**Task**
What needs transcribing is the line with "Task: Click the share icon in address bar" and every line after it to the end of the records, exactly and alone, with no pictures.

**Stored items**
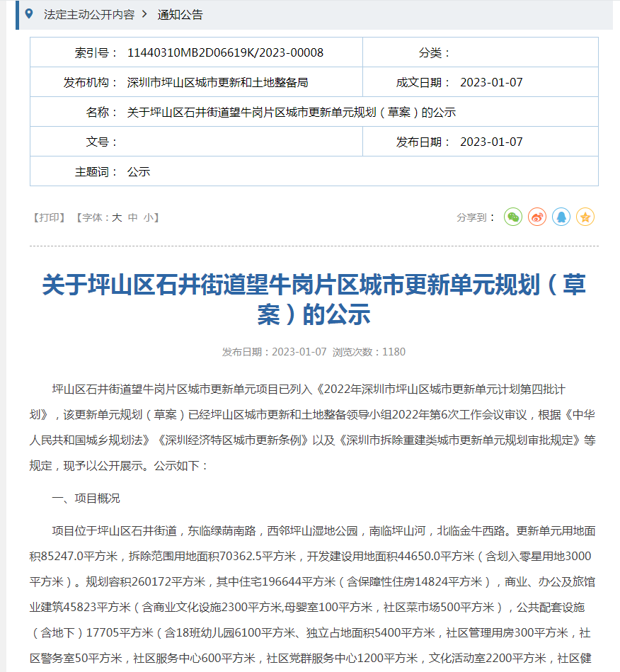Share to Qzone using the star icon

[585, 217]
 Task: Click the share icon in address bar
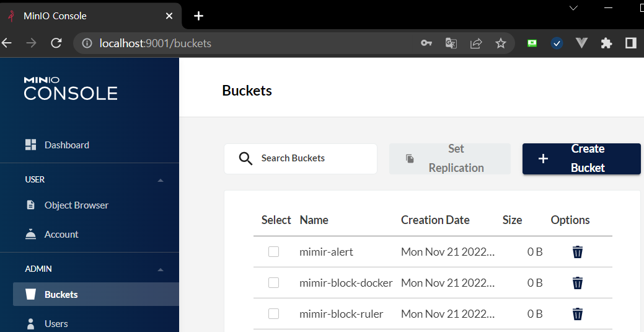click(x=476, y=43)
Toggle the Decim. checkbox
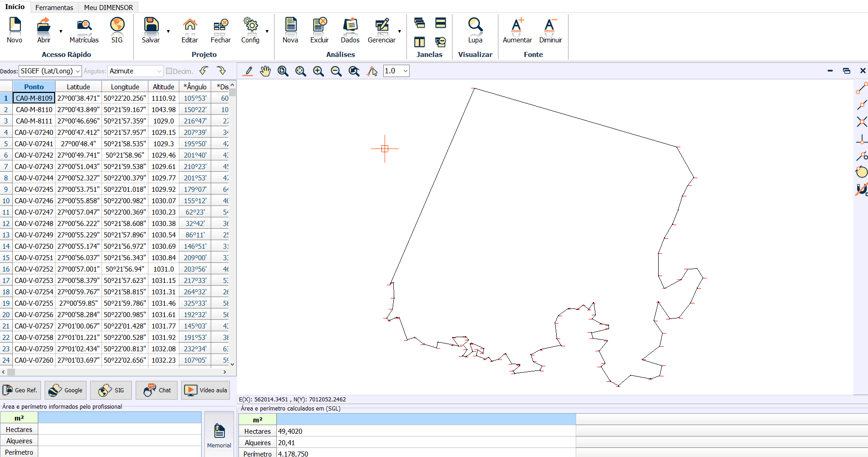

**Answer box**
 Task: Click the share icon in address bar
click(x=476, y=43)
Toggle the Decim. checkbox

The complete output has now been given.